The success in dealing with these issues proves that it is possible to address effectively problems of environmental pollution from which Israel suffered for years without any sign of improvement.

The basic tools for bringing about such achievements are appropriate legislation, efficient enforcement and cooperation with industry. To date, the Environment Ministry has made only limited use of these means. Instead of taking the legislative route, the ministry preferred to sign a convention for preventing air pollution with the industrialists and then trying to get results by means of cooperation. Instead of a "clean air law" that would set clear norms for the amount of pollutants factories are permitted to eject into the air, the industry created a voluntary agreement, which the factories frequently violate, as shown by spot checks of factory smokestacks carried out by ministry inspectors.

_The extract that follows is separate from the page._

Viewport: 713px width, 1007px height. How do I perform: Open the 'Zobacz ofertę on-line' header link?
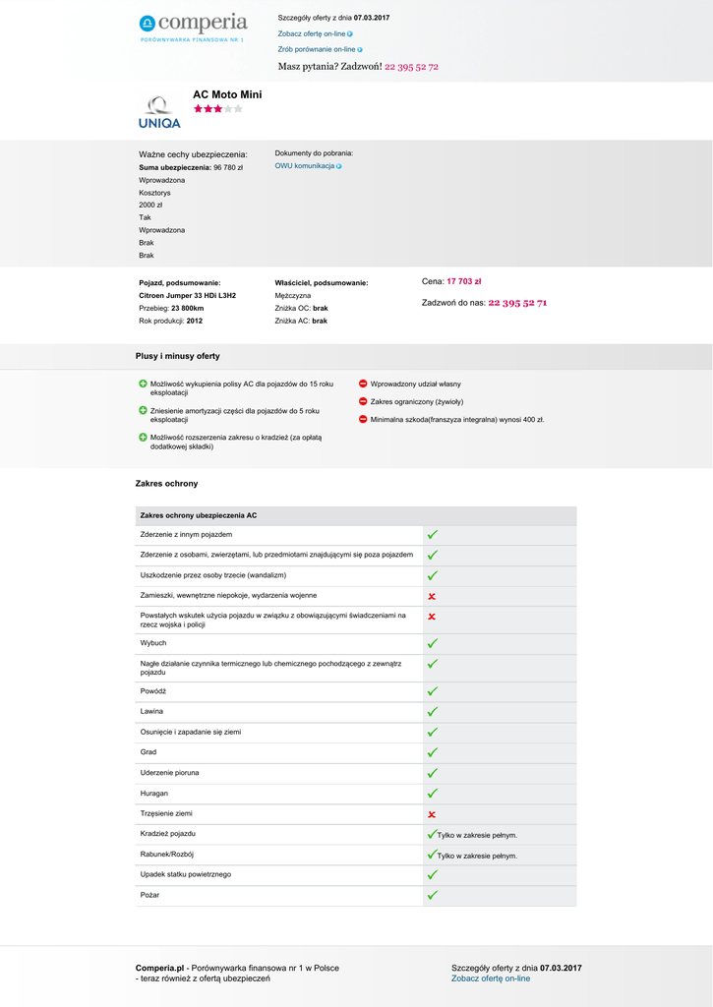(315, 33)
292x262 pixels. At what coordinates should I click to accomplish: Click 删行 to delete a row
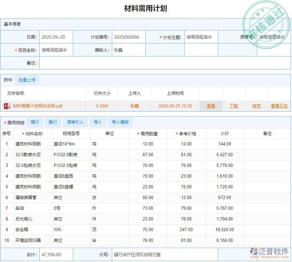(53, 122)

On the basis of the major strides made in decreasing saline and boron content in industrial wastes, government ministries, spearheaded by the Environment Ministry, can now set a few major goals for the coming years and foment a meaningful improvement in the ecological quality of life in Israel.

One goal should be to force the Electric Corporation to honor its promises and move quickly to the use of natural gas at facilities such as Reading Power Station in Tel Aviv. Another goal, which has been implemented in part, is the transition to the use of clean diesel fuel in urban areas. The bus companies started using cleaner diesel fuel last year, resulting in a decrease in the pollution they cause, but more rigorous standards for diesel fuel quality are required, and for other vehicles as well, besides buses. Yet another goal is to bring about complete cessation of the use of pesticides that are hazardous to people and to ecological systems.

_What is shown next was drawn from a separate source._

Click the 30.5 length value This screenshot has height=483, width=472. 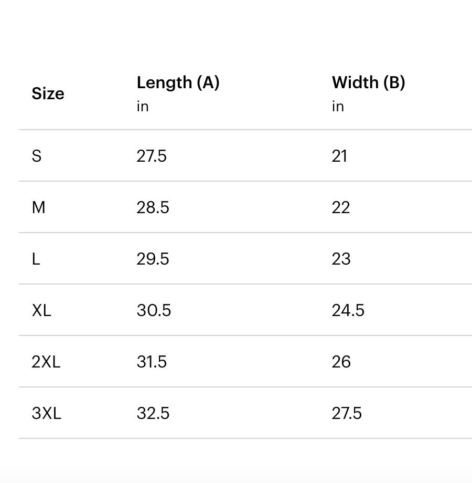point(154,310)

Environmental achievements can be measured in a way that is understandable to the public at large, as the German government has shown in recent years. Germany has developed an "environmental index" that calculates the progress being made toward realizing goals set by the government in areas such as the reduction of water and air pollution. The government has set itself a goal, measured by percentage points, for the reduction of water and air pollution by 2010 and it gets points according to its pace in moving toward that goal. In Israel, Environment Minister Tzachi Hanegbi set several quantitative goals in the areas of pollution reduction and waste recycling when he took office. The method of awarding points for progress made could act as pressure on the Environment Ministry to work for additional improvement.